空母艦載機の特徴のひとつとして、主翼に折りたたみ構造を取り入れる点が挙げられ、それゆえに主翼をたたんだ状態で離陸したことも何度かありました。その回数が最も多かったのがF-8「クルセイダー」戦闘機です。
空母では飛行甲板や格納庫の広さが限られるため、艦載機の多くは翼や胴体の一部を折り畳めるようになっています。
しかし、この構造ゆえに翼を折りたたんだ状態で飛び立ってしまうこともあるようで、そのようなミスは第2次世界大戦後に限定すると、アメリカ海軍と海兵隊合わせて十数回ありました。そのうち7回もやってしまったのが、アメリカ海軍および海兵隊のF-8「クルセイダー」戦闘機です。
アメリカ海軍のF-8「クルセイダー」戦闘機。左右の主翼の端の部分を折り畳んでいる(画像:アメリカ海軍)。
F-8「クルセイダー」はアメリカのチャンス・ヴォート(現ヴォート・エアクラフト・インダストリーズ)が開発した史上初の超音速艦上戦闘機で、1955(昭和30)年3月25日に初飛行しました。
特徴は、最大速度マッハ1.7で飛行可能な高速性と、狭い空母の飛行甲板で発着艦するための高い操縦安定性を両立するために採用された上下動する主翼、通称「ツーポジションウイング」と呼ばれる可変仰角装置です。
このように特殊な構造でありながら開発は順調に進み、初飛行からわずか2年後の1957(昭和32)年3月25日に早くも最初の実戦飛行隊(VFA-32)が編成されました。
しかし、それから3年後の1960(昭和35)年8月2日、イタリアのナポリ空港から離陸したアメリカ海軍第11戦闘飛行隊(VFA-11)のF-8「クルセイダー」が、同機として初めて翼を折りたたんだまま離陸してしまいました。ただし、パイロットは落ち着いて、海上で余分な燃料を投棄し機体を軽くして、無事ナポリ空港に戻り着陸しています。
その後も、アメリカ本土や、ベトナム戦争中の南ベトナム(当時)などでも翼を折りたたんだまま離陸することがありましたが、7回ともすべて、一度もパイロットは死亡していません。
翼をたたんだままの離陸は訓練の想定が原因かなぜ、ここまで翼をたたんだまま飛び立つことが多かったのでしょう。
訓練では実戦を想定して、陸上基地でも空母の甲板上と同様、エンジンを回したままで燃料補給などをしていました。

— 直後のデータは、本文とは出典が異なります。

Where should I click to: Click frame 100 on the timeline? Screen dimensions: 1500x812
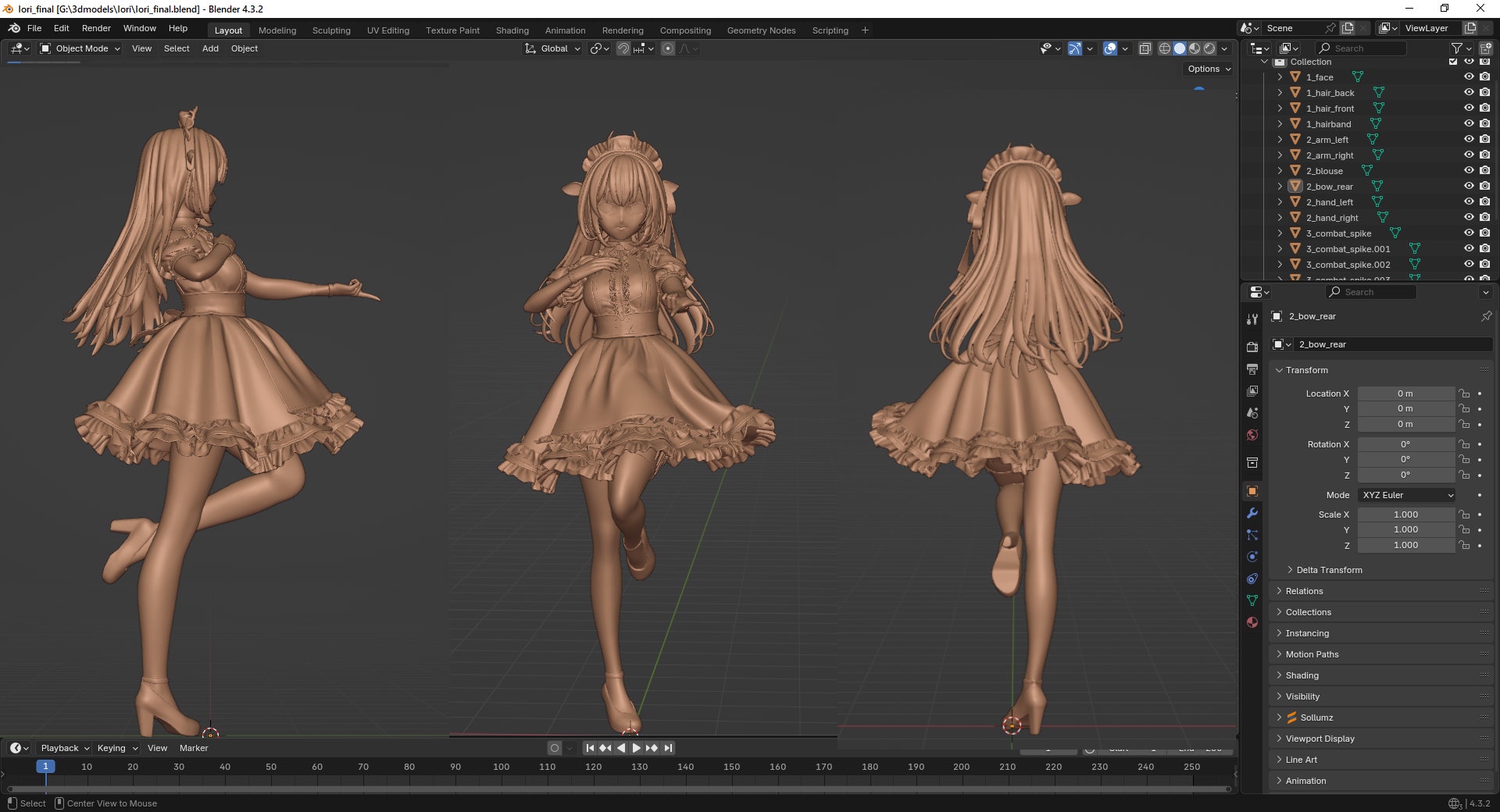501,767
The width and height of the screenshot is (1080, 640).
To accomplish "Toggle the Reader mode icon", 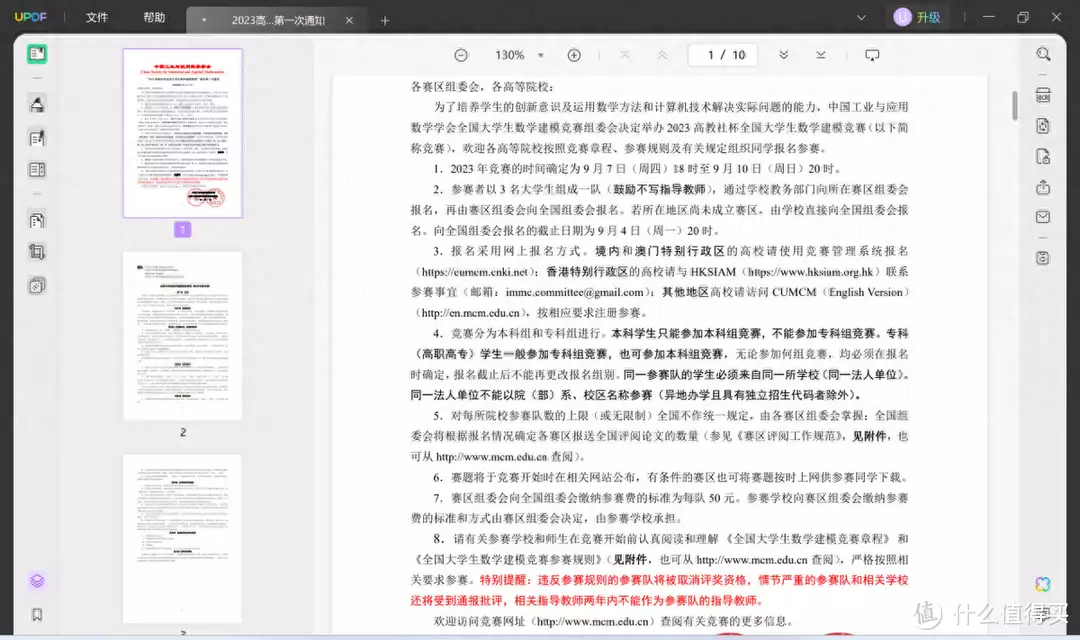I will coord(37,55).
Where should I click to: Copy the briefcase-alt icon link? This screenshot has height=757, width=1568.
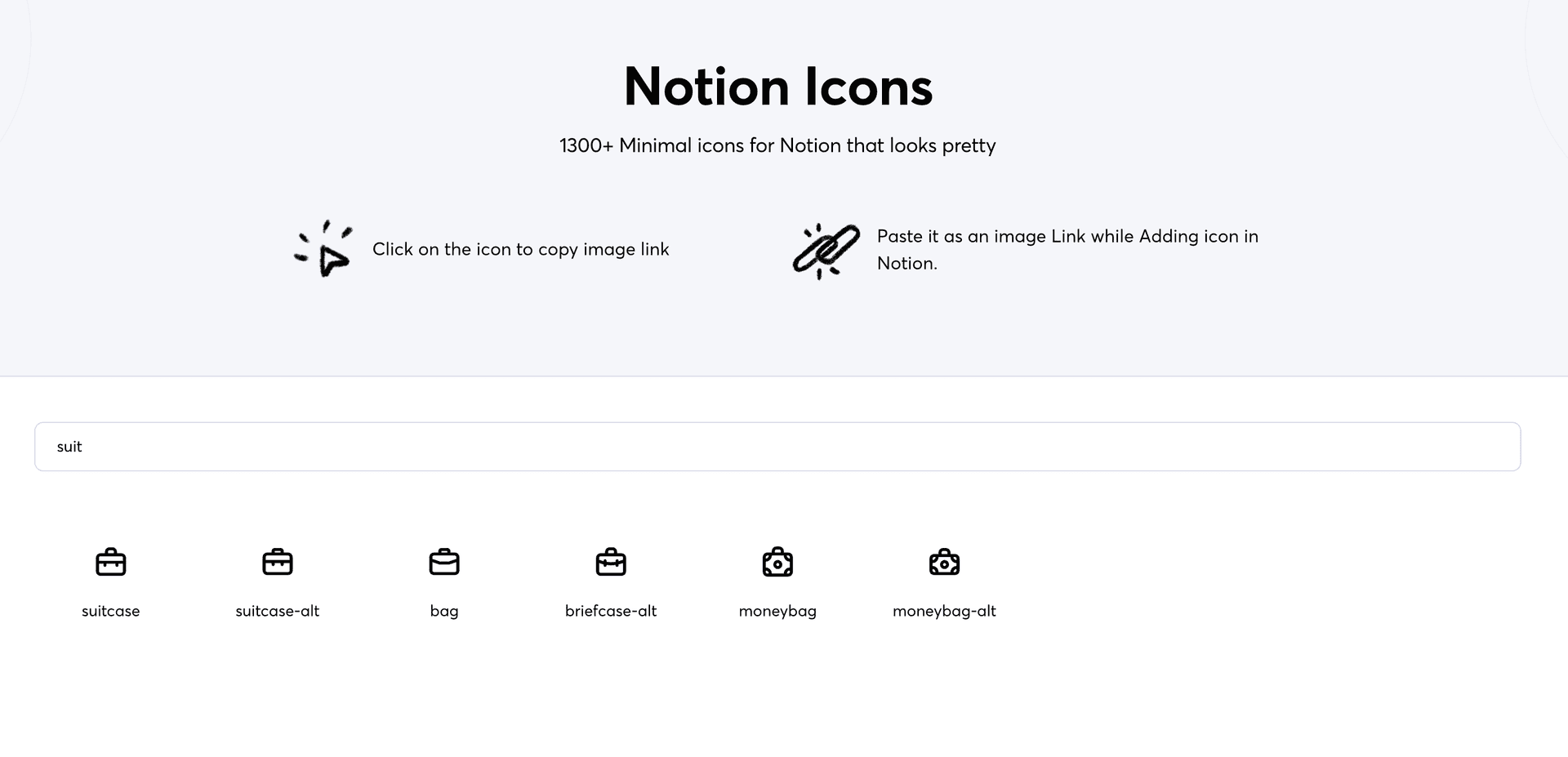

この際、海軍や海兵隊では給油の際、翼はたたんだまま実施し、翼の展開は滑走路の端まで移動したのち、と規定されていたのです。

ベトナム戦争中の1967年、空母「ボノム・リシャール」の甲板上に並んだF-8「クルセイダー」戦闘機(画像:アメリカ海軍)。
昼間であれば地上の支援要員や、管制塔の管制官などが目視で気づくこともありますが、夜間訓練などでは誰も気づかないまま、離陸してしまうことがあったようです。
それでもF-8「クルセイダー」が7回とも大事故に至らなかったのは、その機体構造が大きく関係していたと見られます。同機は左右の主翼の内側、すなわち折りたたみ部分ではない固定翼の部分に、飛行を制御するエルロン(動翼)があり、たとえたたんだ状態で離陸してもある程度、機体を制御することが可能だったようです。
ちなみに、翼を広げ忘れて離陸した事例はA-1「スカイレーダー」攻撃機にもありました。しかし同機は主翼の折りたたむ部分と固定された部分の両方に、エルロンがあったことが致命的でした。そのため、A-1「スカイレーダー」の場合は機体操作ができず、パイロットは脱出し、機体はそのまま墜落しています。